## Data lines
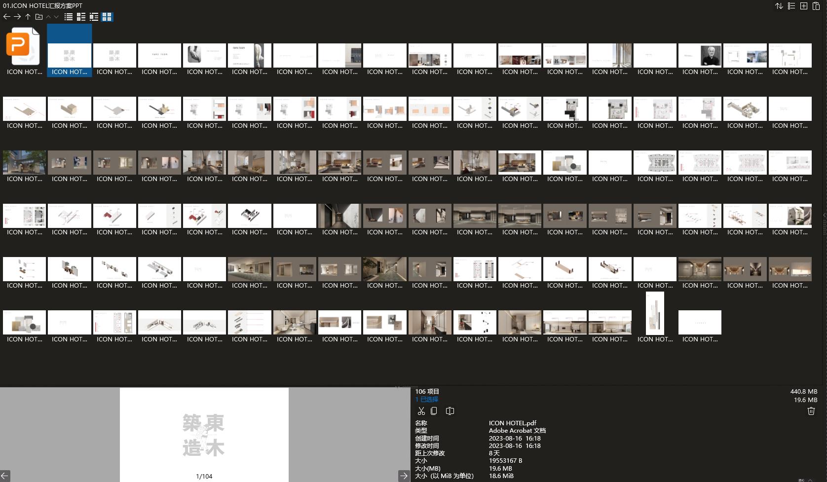Go up to the parent folder
This screenshot has height=482, width=827.
click(x=28, y=17)
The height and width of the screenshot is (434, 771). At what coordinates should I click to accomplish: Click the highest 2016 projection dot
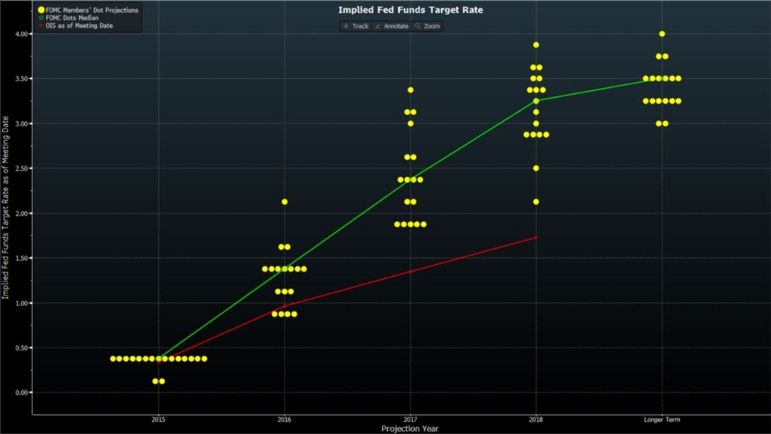284,202
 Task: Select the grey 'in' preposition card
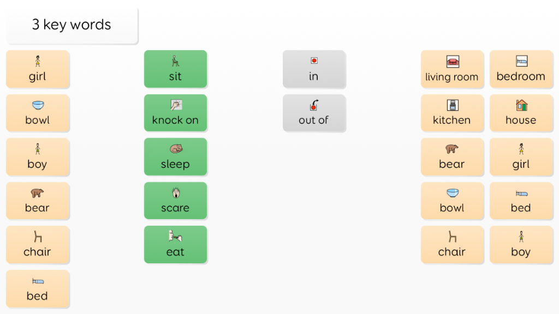tap(314, 69)
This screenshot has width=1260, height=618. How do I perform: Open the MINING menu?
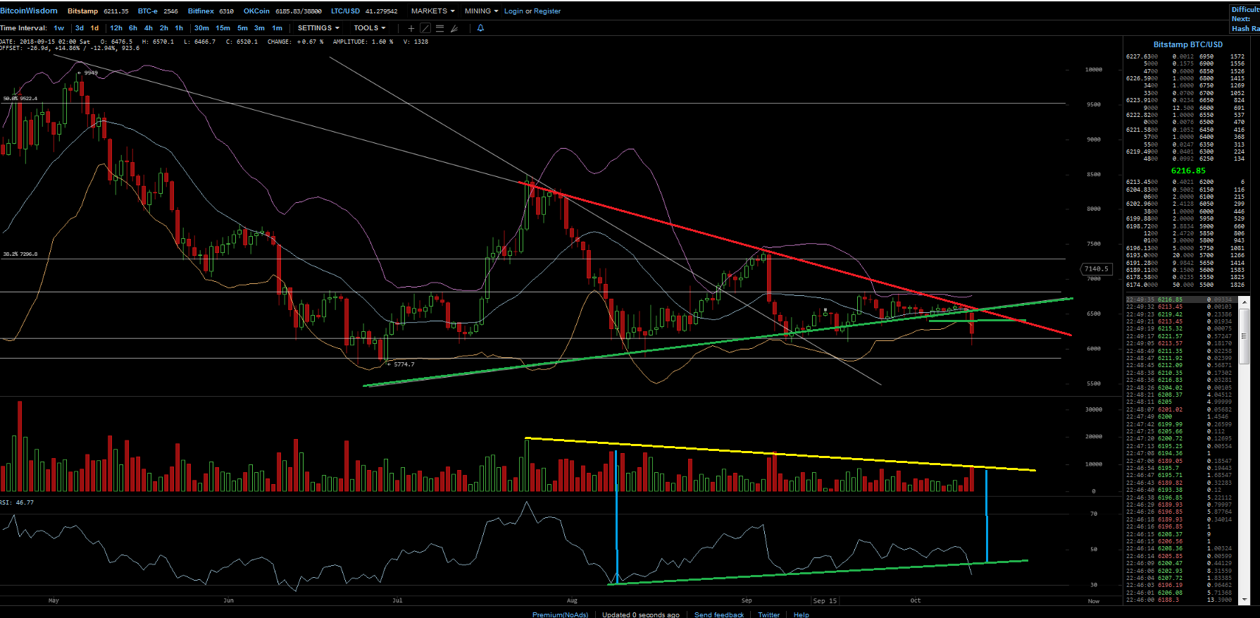(x=481, y=11)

## What to do
Reproduce every one of the lines above verbatim, leaving out the pictures.

## Result of the task
Go up to the parent folder
This screenshot has height=482, width=827.
click(x=28, y=17)
The height and width of the screenshot is (434, 771). At what coordinates should I click to accomplish: Click the highest 2016 projection dot
284,202
 Task: Select the grey 'in' preposition card
tap(314, 69)
This screenshot has width=1260, height=618. How do I perform: Open the MINING menu?
(x=481, y=11)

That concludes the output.